*Data to process*.

=== Begin Enclosure ===

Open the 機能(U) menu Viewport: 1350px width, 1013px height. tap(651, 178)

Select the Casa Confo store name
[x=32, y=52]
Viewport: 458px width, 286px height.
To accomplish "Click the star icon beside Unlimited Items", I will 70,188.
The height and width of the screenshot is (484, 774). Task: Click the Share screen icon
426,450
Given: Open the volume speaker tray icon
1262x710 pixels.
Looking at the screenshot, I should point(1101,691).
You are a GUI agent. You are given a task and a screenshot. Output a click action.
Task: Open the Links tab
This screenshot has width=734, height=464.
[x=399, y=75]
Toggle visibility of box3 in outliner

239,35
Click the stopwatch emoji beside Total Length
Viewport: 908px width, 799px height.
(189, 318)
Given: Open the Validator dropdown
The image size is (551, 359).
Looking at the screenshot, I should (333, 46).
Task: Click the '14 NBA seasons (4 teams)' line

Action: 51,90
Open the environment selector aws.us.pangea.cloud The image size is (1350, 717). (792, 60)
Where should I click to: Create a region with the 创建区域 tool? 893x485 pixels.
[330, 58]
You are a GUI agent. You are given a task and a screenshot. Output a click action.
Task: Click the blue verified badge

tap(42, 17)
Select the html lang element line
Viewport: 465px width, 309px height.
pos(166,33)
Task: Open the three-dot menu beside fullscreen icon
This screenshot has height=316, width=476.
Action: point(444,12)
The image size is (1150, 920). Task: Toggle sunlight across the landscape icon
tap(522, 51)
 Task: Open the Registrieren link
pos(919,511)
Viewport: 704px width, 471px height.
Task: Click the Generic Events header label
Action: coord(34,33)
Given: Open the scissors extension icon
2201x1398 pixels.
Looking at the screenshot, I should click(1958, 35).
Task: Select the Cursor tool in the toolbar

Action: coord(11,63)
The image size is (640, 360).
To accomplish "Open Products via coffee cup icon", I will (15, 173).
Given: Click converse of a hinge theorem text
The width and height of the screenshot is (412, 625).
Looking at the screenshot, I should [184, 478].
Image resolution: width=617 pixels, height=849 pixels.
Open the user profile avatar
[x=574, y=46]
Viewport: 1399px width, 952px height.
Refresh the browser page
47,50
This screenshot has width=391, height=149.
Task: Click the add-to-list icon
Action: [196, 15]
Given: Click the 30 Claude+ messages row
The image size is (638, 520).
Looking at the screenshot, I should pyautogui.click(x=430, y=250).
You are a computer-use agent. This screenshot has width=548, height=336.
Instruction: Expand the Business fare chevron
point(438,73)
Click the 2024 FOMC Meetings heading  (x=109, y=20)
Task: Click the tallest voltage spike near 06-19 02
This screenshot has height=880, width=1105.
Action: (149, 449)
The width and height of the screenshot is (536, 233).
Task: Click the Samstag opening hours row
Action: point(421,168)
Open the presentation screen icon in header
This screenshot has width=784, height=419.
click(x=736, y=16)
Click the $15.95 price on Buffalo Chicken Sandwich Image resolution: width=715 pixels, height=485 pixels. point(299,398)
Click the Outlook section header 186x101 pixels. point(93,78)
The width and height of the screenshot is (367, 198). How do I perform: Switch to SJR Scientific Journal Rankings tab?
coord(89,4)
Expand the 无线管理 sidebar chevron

=== End Enclosure ===

*About this task*. Exact copies of the line with "The image size is (1150, 920)." and of every later line in the entries make up the whole answer.

*Exercise result*.
The image size is (1150, 920). Task: Toggle sunlight across the landscape icon
tap(522, 51)
 Task: Open the Registrieren link
pos(919,511)
Viewport: 704px width, 471px height.
Task: Click the Generic Events header label
Action: coord(34,33)
Given: Open the scissors extension icon
2201x1398 pixels.
Looking at the screenshot, I should click(1958, 35).
Task: Select the Cursor tool in the toolbar

Action: coord(11,63)
The image size is (640, 360).
To accomplish "Open Products via coffee cup icon", I will (15, 173).
Given: Click converse of a hinge theorem text
The width and height of the screenshot is (412, 625).
Looking at the screenshot, I should [184, 478].
Image resolution: width=617 pixels, height=849 pixels.
Open the user profile avatar
[x=574, y=46]
Viewport: 1399px width, 952px height.
Refresh the browser page
47,50
This screenshot has width=391, height=149.
Task: Click the add-to-list icon
Action: [196, 15]
Given: Click the 30 Claude+ messages row
The image size is (638, 520).
Looking at the screenshot, I should pyautogui.click(x=430, y=250).
You are a computer-use agent. This screenshot has width=548, height=336.
Instruction: Expand the Business fare chevron
point(438,73)
Click the 2024 FOMC Meetings heading  (x=109, y=20)
Task: Click the tallest voltage spike near 06-19 02
This screenshot has height=880, width=1105.
Action: (149, 449)
The width and height of the screenshot is (536, 233).
Task: Click the Samstag opening hours row
Action: point(421,168)
Open the presentation screen icon in header
This screenshot has width=784, height=419.
click(x=736, y=16)
Click the $15.95 price on Buffalo Chicken Sandwich Image resolution: width=715 pixels, height=485 pixels. point(299,398)
Click the Outlook section header 186x101 pixels. point(93,78)
The width and height of the screenshot is (367, 198). How do I perform: Switch to SJR Scientific Journal Rankings tab?
coord(89,4)
Expand the 无线管理 sidebar chevron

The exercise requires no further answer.